Better than drugs, biofeedback may work along with improved dietary choices to alleviate chronic constipation, especially for a common specific sub-type called dyssynergic defecation. The essential body function of having a bowel movement should be as instinctive as breathing; however, some people struggle with this process.
The normal range for bowel movement frequency is from three per day to three per week. Generally, chronic constipation is having fewer than three bowel movements per week on a regular basis. Excessive straining, incomplete evacuation, and hard stools usually accompany the infrequent movements. Many people experience constipation from time to time, but chronic (ongoing, unrelenting) constipation affects between 12-19% of the population. (Click here for Rome III diagnostic criteria.)
There are three classifications of chronic constipation, with some overlap:
Dyssynergic Defecation, also called anismus, or pelvic floor dyssynergia, is failure of the abdominal, rectal, pelvic floor, and anal sphincter muscles to coordinate and complete the act of defecation. This results in impaired propulsion of stool from the rectum, paradoxical anal contraction, inadequate anal relaxation, or a combination of these mechanisms. Roughly one-third of chronic constipation patients are diagnosed with dyssynergic defecation,
Slow Transit Constipation is when the bowel contents move along through the digestive tract too slowly, allowing too much water to be drawn out, resulting in firmer stools, and
Irritable Bowel Syndrome With Constipation (IBS-C) is when constipation is the predominant symptom among the classic IBS symptoms of abdominal pain, bloating, diarrhea, constipation, or alternating between diarrhea and constipation.

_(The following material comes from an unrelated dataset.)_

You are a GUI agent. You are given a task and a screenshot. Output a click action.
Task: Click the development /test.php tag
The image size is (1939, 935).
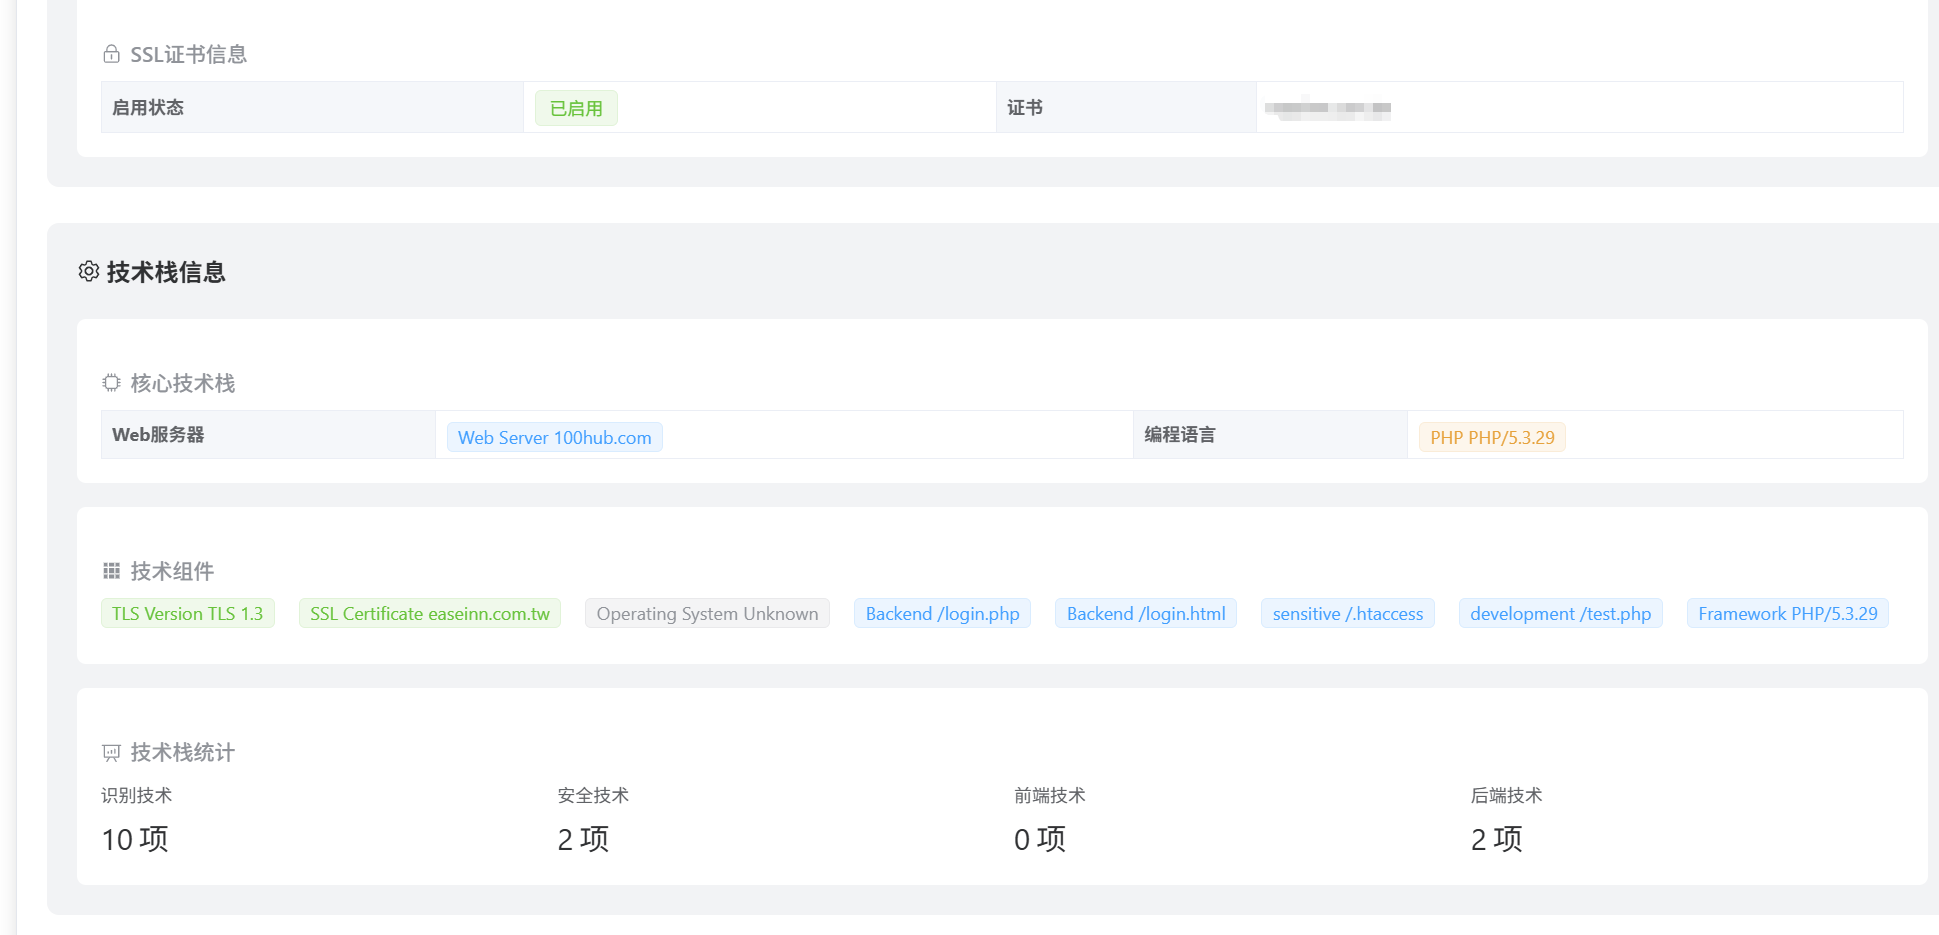pyautogui.click(x=1560, y=614)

Increasing both dietary fibre and fluid intake are essential to help reduce constipation. Medical treatment of chronic constipation often includes traditional laxatives but a recent study showed that only 53% of patients were satisfied with results from these medications.

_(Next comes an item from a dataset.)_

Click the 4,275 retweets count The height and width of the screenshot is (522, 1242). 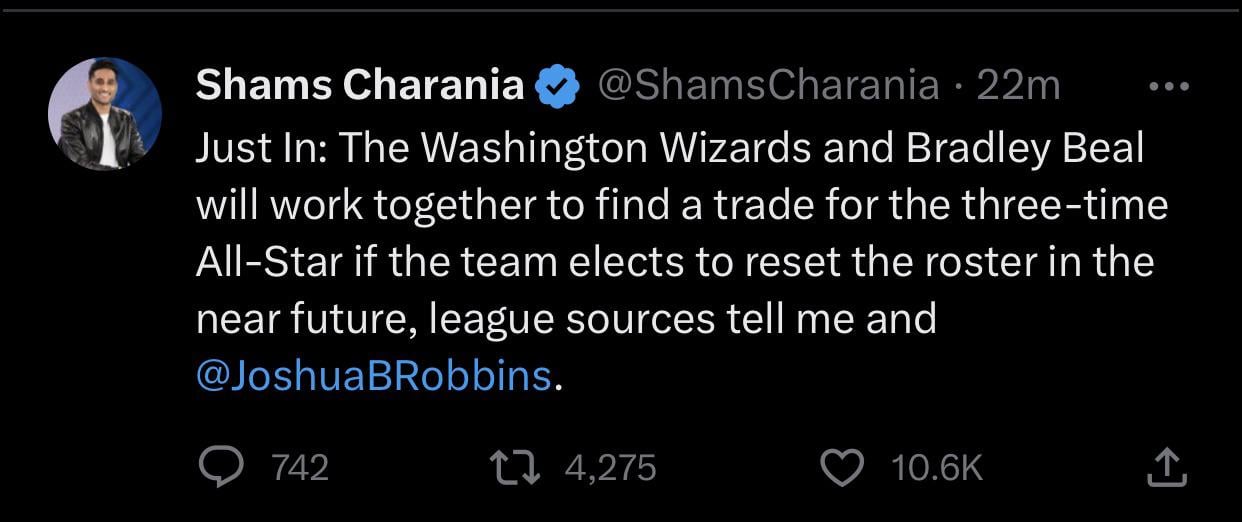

A study from the University of Iowa published in the March 2007 issue of the journal Clinical Gastroenterology and Hepatology builds on some earlier research to demonstrate clearly the benefits of biofeedback when compared with standard therapy and sham feedback.
Standard Treatment: During an initial visit, a gastroenterologist, nurse therapist, and dietitian provided advice regarding bowel habits, exercise, laxative use, dietary fibre consumption, fluid intake, and timed toilet training. This advice was reinforced during three monthly follow up visits. The dietitian advised subjects to consume a balanced, adequate calorie diet, increase fruit and vegetable intake to five servings per day, and to consume 25g of fibre from natural food sources daily.
Biofeedback Treatment: In addition to the Standard Treatment, subjects had an initial training session by a nurse specialist followed by up to a maximum of 6 biweekly, 1-hour biofeedback sessions, during a 3-month period. Biofeedback training involved a probe inserted into the anus while the patient monitored their muscle activity on a computer screen. The goal of rectoanal coordination was to increase the pushing effort – as reflected back to the subject by the computer display – with synchronized relaxation of the anal sphincter. The therapists monitored the patients’ breathing techniques and provided appropriate advice and feedback to improve the defecatory effort. Patients also received sensory conditioning by repeated inflations and deflations of a rectal balloon.
Sham Feedback Treatment: In addition to the Standard Treatment, subjects participated in up to 6 biweekly, 1-hour relaxation sessions, during a 3-month period. At each session, to mimic the biofeedback treatment, a nurse placed a probe in the subject’s rectum but did not provide counselling to improve defecation. These subjects also underwent rectal balloon sensory conditioning.
In all, 77 participants (69 women and 8 men) participated, randomized to the three treatment groups. At 3 months, results were much better in the biofeedback treatment group than in the other two groups. For example, the number of complete spontaneous bowel movements showed a significantly greater increase in the active biofeedback group than in the sham or standard groups. In all, the dyssynergia pattern was corrected in 79% of subjects receiving biofeedback, 4% receiving sham, and 8.3% receiving standard therapy alone.
Of interest, a study done in 2005 with 52 subjects showed similar results. After 6 months, 71% of the patients with pelvic floor muscle dysfunction reported a satisfactory response. Follow-up after two years with these subjects showed that they were able to maintain the improvements gained.
Findings from these two studies emphasize the importance of neuromuscular conditioning for good bowel functioning, especially for those patients with pelvic floor dyssynergia.
A note of caution is that if a patient has an undiagnosed anal fissure, then insertion of the biofeedback instrumentation into the rectum for these procedures will be painful and could aggravate the problem. It is best to discuss biofeedback with your physician first to see if there are any contraindications.